One thing I always struggle with is giving gifts to neighbors, the trash man, mailman, etc. I usually give gift cards to the local coffee-house, but I like to give a homemade treat along side. This year to be a bit more original than just giving cookies, I am making batches and batches of these Salted Whisky Carmel, wrapping them up and handing them out.
Who wouldn’t enjoy a homemade caramel, with a dash of Jack to liven up the taste? Gotta keep your mailman happy don’t ya’?
TIPS TO SUCCESS:
DO NOT stir your sugar mix, once it turns gold brown pop off the heat immediately.
Slowly add cream this bubbles up violently and is EXTREMELY hot.
Make sure you line your pan with parchment paper, this makes for easy removal from the pan and clean up.
- 5 tbsp. butter
- 1 cup heavy whipping cream
- 2 oz. (1/4 cup) whiskey (I used Jack Daniel’s)
- 1 tsp. vanilla
- 1/4 tsp. kosher (coarse) salt
- 1 1/2 cups sugar
- 1/4 cup light corn syrup
- 1/4 cup water
- 1 tbsp. kosher (coarse) salt, for sprinkling
- Line 9-inch square pan with parchment or wax paper, allowing the paper to drape over two sides; spray lightly with cooking spray.

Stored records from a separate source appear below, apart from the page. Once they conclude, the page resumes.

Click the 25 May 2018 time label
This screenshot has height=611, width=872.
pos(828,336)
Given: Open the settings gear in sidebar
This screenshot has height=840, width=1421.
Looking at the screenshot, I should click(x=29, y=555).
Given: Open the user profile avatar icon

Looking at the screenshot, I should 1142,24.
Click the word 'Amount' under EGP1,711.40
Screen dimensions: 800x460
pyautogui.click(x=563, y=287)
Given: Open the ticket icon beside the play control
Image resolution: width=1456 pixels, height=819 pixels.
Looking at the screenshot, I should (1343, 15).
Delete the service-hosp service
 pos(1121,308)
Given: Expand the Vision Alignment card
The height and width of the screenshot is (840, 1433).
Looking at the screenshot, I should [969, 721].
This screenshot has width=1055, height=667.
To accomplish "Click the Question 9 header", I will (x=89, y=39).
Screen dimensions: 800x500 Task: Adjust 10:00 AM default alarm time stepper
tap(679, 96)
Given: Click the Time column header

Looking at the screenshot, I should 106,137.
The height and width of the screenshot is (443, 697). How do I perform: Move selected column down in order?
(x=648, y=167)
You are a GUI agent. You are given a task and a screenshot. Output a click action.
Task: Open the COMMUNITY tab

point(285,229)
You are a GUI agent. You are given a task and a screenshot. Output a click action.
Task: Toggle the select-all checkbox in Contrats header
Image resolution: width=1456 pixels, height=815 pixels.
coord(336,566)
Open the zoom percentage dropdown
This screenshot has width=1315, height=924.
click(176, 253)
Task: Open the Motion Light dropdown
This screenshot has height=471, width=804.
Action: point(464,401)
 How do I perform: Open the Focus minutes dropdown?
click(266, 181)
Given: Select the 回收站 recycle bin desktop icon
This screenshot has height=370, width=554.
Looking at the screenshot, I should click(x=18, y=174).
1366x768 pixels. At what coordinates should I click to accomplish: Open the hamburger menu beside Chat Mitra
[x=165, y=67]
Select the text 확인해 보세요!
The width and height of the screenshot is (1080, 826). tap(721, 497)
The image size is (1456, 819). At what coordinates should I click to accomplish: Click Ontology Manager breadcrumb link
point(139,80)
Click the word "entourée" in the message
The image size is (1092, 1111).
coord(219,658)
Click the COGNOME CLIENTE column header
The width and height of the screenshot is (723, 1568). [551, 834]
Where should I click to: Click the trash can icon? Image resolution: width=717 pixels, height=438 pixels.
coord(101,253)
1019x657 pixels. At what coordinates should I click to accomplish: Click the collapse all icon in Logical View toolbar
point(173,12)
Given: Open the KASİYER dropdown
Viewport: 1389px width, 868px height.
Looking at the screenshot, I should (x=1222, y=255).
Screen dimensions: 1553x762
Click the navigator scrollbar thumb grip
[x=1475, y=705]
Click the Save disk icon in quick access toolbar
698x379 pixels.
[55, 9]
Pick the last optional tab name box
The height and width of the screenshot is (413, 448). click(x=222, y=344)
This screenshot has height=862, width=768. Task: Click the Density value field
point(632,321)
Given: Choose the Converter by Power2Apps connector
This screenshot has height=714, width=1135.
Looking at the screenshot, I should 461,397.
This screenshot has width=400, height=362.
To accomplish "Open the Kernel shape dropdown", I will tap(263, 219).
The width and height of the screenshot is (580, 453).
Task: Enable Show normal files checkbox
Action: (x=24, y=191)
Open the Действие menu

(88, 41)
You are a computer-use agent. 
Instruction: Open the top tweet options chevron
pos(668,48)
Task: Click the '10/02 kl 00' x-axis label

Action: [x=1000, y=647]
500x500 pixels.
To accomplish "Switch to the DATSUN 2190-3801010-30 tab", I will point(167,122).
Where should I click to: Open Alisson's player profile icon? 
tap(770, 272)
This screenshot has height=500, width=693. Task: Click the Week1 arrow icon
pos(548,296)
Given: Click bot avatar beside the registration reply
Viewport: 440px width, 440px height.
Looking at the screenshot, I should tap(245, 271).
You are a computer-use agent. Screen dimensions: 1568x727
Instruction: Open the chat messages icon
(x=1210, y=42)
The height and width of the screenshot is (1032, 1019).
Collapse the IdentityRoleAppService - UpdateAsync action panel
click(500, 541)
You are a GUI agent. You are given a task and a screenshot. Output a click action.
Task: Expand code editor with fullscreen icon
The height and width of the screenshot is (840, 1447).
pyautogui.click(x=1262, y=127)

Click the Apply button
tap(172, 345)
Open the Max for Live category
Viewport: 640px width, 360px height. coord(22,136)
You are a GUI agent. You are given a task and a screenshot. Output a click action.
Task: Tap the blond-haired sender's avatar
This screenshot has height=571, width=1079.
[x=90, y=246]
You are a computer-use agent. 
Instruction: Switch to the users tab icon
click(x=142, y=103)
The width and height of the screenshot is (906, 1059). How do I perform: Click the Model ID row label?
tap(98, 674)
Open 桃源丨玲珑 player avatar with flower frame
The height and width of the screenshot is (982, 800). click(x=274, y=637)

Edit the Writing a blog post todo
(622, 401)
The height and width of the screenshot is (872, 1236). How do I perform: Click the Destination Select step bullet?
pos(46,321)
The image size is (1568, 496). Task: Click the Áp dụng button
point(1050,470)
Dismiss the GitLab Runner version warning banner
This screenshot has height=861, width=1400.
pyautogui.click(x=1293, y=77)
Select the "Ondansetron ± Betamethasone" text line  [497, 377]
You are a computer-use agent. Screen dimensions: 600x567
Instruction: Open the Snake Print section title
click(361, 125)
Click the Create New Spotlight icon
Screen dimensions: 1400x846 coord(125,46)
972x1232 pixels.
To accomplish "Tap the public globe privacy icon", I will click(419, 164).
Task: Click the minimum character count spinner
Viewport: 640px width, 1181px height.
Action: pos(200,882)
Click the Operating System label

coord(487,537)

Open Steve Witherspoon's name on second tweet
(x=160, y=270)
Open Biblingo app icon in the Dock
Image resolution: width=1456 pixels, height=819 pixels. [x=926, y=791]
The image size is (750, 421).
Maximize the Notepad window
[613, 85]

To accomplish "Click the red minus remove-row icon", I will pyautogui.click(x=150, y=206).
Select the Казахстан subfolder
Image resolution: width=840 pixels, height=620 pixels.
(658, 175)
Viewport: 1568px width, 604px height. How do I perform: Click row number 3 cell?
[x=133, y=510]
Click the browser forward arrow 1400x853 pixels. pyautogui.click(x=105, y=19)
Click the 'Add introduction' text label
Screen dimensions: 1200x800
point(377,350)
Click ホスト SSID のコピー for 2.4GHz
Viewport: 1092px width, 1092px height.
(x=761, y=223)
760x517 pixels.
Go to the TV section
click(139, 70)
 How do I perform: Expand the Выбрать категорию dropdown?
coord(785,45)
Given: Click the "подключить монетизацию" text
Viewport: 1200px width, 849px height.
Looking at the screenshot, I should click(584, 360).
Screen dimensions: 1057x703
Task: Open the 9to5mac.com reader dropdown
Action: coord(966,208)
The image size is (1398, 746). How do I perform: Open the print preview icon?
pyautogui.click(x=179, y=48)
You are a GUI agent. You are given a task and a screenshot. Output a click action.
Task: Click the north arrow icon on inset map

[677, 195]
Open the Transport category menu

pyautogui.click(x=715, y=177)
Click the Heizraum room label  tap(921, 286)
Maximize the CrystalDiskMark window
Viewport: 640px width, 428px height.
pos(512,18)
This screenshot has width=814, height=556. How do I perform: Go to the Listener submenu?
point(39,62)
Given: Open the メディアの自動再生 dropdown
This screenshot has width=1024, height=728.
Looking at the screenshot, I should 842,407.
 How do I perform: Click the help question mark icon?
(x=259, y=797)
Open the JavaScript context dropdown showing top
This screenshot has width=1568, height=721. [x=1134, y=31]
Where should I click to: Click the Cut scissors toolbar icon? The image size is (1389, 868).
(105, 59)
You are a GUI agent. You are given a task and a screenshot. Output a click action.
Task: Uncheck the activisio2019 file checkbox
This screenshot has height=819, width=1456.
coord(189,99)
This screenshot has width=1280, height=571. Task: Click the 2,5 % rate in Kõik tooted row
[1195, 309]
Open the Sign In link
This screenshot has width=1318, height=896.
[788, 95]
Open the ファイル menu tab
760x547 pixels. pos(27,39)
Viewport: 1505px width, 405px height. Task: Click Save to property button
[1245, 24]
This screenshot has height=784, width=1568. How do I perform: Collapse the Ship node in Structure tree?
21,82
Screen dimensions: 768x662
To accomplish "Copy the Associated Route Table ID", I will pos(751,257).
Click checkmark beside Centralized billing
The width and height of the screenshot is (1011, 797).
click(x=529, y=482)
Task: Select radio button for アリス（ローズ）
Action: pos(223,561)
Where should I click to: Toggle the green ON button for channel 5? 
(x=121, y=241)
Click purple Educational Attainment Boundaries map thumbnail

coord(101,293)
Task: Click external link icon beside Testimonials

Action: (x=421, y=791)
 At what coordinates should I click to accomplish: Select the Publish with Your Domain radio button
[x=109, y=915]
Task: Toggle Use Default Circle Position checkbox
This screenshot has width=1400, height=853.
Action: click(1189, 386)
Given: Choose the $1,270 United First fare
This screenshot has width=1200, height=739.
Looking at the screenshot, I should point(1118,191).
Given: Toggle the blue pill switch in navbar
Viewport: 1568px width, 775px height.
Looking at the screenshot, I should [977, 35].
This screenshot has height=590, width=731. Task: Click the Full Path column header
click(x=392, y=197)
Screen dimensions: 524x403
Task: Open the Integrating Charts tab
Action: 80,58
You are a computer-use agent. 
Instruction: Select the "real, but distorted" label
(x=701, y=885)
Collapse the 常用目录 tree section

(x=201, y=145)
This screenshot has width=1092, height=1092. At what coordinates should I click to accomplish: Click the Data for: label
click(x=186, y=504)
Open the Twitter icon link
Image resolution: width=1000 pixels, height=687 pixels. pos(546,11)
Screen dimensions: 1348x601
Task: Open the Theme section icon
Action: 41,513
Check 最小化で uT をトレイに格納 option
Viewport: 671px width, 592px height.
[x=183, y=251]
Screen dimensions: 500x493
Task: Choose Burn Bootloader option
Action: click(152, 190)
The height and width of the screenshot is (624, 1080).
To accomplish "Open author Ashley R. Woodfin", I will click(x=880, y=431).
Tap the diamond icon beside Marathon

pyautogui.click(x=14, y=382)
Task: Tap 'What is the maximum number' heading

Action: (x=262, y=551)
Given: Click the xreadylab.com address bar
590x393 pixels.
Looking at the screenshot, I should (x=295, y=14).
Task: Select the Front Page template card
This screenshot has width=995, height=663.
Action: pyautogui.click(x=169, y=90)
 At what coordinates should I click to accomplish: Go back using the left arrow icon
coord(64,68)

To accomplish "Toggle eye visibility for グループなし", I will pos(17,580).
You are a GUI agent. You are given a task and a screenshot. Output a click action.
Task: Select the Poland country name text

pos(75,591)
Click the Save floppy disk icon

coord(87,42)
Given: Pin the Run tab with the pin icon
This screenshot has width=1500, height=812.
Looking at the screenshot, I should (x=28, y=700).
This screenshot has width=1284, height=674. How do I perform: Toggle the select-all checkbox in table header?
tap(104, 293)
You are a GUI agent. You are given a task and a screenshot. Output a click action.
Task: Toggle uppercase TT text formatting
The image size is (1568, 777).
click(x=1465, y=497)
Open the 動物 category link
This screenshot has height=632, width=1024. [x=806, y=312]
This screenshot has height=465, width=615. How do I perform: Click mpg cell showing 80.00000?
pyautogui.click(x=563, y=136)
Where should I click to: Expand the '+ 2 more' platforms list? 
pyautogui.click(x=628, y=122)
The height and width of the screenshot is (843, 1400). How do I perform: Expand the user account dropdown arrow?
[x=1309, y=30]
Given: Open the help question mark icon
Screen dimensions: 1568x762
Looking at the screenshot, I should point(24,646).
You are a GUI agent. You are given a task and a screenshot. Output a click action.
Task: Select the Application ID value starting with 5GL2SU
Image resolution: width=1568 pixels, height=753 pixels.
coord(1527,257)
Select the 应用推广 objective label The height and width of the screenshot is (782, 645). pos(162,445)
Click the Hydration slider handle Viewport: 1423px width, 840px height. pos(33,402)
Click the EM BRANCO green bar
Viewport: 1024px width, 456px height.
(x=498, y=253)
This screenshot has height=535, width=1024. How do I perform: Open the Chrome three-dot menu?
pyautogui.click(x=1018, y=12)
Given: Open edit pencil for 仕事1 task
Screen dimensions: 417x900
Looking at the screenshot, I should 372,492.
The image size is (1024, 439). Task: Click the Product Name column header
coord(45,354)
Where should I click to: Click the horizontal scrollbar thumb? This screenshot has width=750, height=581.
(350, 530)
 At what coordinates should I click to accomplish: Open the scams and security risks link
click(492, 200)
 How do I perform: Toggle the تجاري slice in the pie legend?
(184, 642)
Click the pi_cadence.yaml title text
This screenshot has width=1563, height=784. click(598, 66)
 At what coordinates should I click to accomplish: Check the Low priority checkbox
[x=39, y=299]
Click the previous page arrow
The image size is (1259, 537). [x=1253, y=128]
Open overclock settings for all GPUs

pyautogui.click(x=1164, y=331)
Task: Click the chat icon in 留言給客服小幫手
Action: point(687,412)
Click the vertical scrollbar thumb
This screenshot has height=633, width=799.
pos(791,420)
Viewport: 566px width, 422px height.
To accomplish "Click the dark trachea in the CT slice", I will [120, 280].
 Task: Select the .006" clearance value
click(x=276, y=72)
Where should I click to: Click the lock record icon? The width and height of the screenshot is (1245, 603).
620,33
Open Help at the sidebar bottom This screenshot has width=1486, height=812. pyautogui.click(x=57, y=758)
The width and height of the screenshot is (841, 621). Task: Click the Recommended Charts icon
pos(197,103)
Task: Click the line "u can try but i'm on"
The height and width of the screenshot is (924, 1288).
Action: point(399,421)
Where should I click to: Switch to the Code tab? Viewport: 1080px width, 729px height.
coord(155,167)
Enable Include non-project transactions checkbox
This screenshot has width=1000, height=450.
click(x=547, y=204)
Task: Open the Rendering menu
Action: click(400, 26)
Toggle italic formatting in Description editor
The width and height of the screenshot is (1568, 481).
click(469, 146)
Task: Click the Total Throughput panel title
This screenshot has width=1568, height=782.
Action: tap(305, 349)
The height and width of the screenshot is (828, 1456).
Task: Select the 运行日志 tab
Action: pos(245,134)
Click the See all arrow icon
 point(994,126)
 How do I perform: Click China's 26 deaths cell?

- In 1-quart saucepan, heat butter, heavy whipping cream, whiskey, vanilla, and 1/4 teaspoon salt to boiling, stirring frequently. Remove from heat; set aside.
- In 3-quart saucepan, mix sugar, corn syrup, and water. Heat to boiling over medium-high heat. DO NOT STIR. Boil until sugar turns a warm golden brown.
- When the sugar mixture is done, turn off the heat and slowly add the cream mixture to the sugar mixture. Be careful — it will bubble up violently.
- Cook over medium-low heat for about 10 minutes, until the mixture reaches 248 degrees F (firm ball) on a candy thermometer. Pour caramel into pan; cool 10 minutes. Sprinkle with 1 tablespoon salt; cool completely.
- Lift parchment from pan and place on cutting board. Cut into squares; wrap individually in parchment paper.
- I cut parchment into 3″ squares for 1″ caramels, fold over and twist end.